Fred Gretsch Jr. ran the company until 1967, when Gretsch was sold to the Baldwin Piano Company. In 1969, Baldwin moved Gretsch instrument manufacturing operations from Brooklyn to a plant in De Queen, Arkansas.

In 1985, Gretsch was bought back by a member of the Gretsch family, Fred W. Gretsch, the son of the late William "Bill" Gretsch and great-grandson of original company founder Friedrich Gretsch. At that time, drum production was relocated from De Queen to Ridgeland, South Carolina, where it remains today.

Gretsch bought the remnants of the Slingerland Drum Company, which was later sold to Gibson, with Gretsch retaining the Leedy Manufacturing Company brand, which had been part of the Slingerland purchase.
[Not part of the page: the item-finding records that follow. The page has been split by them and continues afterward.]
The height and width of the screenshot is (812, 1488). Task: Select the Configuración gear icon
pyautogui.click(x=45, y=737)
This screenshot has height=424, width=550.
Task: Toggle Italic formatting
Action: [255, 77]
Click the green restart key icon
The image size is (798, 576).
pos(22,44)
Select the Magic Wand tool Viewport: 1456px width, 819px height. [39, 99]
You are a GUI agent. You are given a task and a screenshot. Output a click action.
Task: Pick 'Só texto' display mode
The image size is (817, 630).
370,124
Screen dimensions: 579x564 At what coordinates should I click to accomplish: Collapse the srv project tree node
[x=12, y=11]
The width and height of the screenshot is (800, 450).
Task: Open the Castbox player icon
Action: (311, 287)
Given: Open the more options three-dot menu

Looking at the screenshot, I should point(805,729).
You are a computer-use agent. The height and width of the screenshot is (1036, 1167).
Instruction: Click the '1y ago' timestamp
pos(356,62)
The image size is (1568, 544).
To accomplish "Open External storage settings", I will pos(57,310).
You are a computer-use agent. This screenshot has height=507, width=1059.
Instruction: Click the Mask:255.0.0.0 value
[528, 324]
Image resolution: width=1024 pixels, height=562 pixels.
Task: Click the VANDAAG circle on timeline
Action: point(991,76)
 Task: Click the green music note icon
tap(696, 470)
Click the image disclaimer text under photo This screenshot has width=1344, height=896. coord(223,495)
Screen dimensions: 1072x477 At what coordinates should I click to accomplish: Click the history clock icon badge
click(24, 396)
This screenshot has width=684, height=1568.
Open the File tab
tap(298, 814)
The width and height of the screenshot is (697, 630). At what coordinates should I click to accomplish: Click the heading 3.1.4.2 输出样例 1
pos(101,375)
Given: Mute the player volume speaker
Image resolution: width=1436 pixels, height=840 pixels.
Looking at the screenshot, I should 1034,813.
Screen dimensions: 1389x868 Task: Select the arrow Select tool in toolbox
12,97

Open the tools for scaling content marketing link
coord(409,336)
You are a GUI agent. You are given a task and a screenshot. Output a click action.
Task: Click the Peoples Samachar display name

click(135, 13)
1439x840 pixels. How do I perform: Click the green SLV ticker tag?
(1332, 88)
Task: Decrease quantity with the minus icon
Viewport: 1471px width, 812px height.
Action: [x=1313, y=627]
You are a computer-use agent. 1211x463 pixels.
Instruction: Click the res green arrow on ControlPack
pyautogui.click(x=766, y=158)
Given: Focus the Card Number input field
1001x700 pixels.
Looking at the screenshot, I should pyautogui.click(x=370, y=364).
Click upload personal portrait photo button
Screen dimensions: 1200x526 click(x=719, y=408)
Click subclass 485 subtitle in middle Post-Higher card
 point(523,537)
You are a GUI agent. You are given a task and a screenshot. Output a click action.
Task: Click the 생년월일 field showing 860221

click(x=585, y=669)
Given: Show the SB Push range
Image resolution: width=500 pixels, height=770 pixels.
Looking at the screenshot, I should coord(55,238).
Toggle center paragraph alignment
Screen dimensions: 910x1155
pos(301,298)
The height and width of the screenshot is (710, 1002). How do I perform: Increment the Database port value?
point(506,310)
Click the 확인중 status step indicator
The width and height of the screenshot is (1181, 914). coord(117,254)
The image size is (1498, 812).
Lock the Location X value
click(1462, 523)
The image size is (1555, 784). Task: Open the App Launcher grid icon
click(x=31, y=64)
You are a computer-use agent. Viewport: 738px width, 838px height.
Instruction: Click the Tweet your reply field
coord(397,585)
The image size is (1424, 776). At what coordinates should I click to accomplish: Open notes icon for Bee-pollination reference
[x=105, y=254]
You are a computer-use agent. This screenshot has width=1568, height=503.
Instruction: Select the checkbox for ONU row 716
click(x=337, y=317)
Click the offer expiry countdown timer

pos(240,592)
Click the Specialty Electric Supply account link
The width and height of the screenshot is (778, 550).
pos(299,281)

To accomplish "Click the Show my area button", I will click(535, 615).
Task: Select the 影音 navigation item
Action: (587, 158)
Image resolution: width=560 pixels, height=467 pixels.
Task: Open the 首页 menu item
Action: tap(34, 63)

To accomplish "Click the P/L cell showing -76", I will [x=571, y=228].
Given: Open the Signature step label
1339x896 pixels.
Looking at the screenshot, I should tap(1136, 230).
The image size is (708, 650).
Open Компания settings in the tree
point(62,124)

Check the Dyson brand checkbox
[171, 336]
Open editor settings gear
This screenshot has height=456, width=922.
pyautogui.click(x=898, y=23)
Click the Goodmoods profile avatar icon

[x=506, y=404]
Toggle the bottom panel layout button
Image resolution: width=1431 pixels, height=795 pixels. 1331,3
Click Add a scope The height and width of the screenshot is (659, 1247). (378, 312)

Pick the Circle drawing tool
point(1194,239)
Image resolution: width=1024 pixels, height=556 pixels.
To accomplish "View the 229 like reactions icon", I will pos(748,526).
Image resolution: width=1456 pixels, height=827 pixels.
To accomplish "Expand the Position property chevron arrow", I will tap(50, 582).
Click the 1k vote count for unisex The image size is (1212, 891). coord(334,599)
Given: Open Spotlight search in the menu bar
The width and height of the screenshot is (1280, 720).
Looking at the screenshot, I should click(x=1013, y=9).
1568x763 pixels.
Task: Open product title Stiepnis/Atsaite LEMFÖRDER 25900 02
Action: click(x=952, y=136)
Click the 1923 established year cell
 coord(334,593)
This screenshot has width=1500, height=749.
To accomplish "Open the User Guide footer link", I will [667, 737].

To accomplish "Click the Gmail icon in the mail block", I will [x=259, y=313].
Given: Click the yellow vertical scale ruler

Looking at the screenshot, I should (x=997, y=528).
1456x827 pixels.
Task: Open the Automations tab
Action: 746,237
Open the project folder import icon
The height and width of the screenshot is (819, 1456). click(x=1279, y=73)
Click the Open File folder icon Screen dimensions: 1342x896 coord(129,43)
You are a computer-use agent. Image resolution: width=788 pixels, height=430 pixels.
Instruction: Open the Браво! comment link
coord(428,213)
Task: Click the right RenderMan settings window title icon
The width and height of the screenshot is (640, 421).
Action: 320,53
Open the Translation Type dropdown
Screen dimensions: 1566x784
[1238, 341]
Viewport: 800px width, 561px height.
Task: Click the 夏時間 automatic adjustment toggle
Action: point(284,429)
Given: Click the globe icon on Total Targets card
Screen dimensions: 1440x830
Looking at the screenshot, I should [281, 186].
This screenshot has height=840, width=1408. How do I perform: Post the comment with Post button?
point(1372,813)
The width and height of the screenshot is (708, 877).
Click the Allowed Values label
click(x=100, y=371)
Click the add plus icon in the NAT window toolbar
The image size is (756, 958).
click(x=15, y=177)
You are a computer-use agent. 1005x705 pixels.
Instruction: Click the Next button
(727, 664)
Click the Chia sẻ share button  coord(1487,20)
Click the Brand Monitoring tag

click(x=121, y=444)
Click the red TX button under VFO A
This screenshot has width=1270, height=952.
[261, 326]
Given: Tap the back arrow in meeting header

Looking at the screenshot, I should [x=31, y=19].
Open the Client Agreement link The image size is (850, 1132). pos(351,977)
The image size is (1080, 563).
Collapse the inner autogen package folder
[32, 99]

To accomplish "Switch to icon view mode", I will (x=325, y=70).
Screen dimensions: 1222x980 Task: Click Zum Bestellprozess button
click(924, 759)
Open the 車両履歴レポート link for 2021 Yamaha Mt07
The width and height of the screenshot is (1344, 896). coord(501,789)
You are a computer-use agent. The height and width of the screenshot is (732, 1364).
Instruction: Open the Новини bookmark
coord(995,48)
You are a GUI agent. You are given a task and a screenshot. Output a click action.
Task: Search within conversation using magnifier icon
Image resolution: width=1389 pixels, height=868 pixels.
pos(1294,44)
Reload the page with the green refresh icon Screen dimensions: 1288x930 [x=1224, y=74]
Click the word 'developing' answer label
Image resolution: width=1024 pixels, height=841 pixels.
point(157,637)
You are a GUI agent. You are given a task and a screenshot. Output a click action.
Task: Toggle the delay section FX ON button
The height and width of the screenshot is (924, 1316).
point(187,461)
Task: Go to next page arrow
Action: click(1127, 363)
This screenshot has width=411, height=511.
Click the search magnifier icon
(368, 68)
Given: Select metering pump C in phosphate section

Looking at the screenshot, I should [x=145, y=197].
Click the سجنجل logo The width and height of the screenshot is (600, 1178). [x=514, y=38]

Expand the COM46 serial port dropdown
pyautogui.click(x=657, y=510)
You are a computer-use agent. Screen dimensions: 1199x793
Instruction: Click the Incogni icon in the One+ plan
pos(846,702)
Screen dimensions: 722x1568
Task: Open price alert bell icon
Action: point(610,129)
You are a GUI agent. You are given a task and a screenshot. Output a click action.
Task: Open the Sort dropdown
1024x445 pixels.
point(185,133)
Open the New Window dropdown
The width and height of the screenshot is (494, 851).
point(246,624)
In 2000, Gretsch entered into an agreement with Kaman Music, which granted them exclusive rights to manufacture their USA Custom and Signature models. Fender acquired Kaman Music Corporation (KMC) in 2008 and subsequently sold the licensing rights for Gretsch in 2014 to Drum Workshop. Starting in January 2015, Drum Workshop became the exclusive manufacturer and worldwide distributor of Gretsch Drums. In 2017, Hal Leonard became the exclusive US distributor of the Renown, Catalina, and Energy series drums.

In January 2024, the license to distribute, market, and manufacture Gretsch Drums was sold by Drum Workshop to GEWA Music.

== Products ==

=== Cymbals ===
Gretsch sold cymbals from the 1910s into the 1970s under the Ajaha brand.